PROBLEM SET:
[a] From the interview, print everything from "Yes. The effort" down to "big business, union?".
[b] Answer these questions using facts stated in the interview:
(i) Which radio program interviewed Nejib Jeridi?
(ii) How many civil society organizations make up the Quartet?
(iii) Around what kind of table were the participants invited to sit?
[c] State whether each statement agrees with the interview, and quote the words that decide it:
(i) The interview was conducted by presenter Mark Mardell.
(ii) Jeridi says the Quartet does not deserve the award.
(iii) The participants were meant to reach a consensus in a formal way.

PASSAGE:
======

Interview: WFD’s Nejib Jeridi on the Tunisia National Dialogue Quartet’s Nobel Peace Prize win

Nejib Jeridi, WFD’s Country Representative in Tunisia, was interviewed by BBC Radio 4’s The World At One programme. Here’s a transcript of the full interview with presenter Mark Mardell; or listen in to the version broadcast on the programme from around 22 minutes in.

Does the Quartet deserve this prestigious award?

Yes. The effort that they have made and the impact that they have had on the Tunisian transition towards democracy is so big that they deserve it.

What have they actually done? How did they operate?

It was an initiative they took in 2011 –  a moment where Tunisia was risking the failure of its process of transition towards democracy. In 2013 had faced a difficult moment. At that time there were difficulties and a crisis of legitimacy in Tunisia. They intervened at the right moment with an initiative to bring all the political actors together and to try to find a consensus solution – and they have succeeded to do so.

So they stepped in at a critical moment and they represent lawyers, big business, union?

It [the Quartet] is made by the four most influential and legitimate civil society organisations in Tunisia and they just stepped in to help legitimate institutions to find a solution for the problems.

So they stepped in at a critical moment. How did they do that? What did they do – bang people’s heads together, or what?

The initiative was to invite the key political parties – those who are represented at that moment in the constituent assembly; those who were not represented but still influential in the Tunisian political scene; then, in addition to themselves the four civil society organisations; and to come together and sit on a roundtable and try to reach a consensus in an informal way.

======

(Text and item location entries)
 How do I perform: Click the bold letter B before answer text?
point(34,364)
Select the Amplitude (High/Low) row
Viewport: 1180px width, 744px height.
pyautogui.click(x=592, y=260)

======

EXPECTED RESULTS:
[a]
Yes. The effort that they have made and the impact that they have had on the Tunisian transition towards democracy is so big that they deserve it.

What have they actually done? How did they operate?

It was an initiative they took in 2011 –  a moment where Tunisia was risking the failure of its process of transition towards democracy. In 2013 had faced a difficult moment. At that time there were difficulties and a crisis of legitimacy in Tunisia. They intervened at the right moment with an initiative to bring all the political actors together and to try to find a consensus solution – and they have succeeded to do so.

So they stepped in at a critical moment and they represent lawyers, big business, union?

[b]
(i) BBC Radio 4's The World At One
(ii) Four
(iii) A roundtable

[c]
(i) Yes: "full interview with presenter Mark Mardell"
(ii) No: "so big that they deserve it"
(iii) No: "try to reach a consensus in an informal way"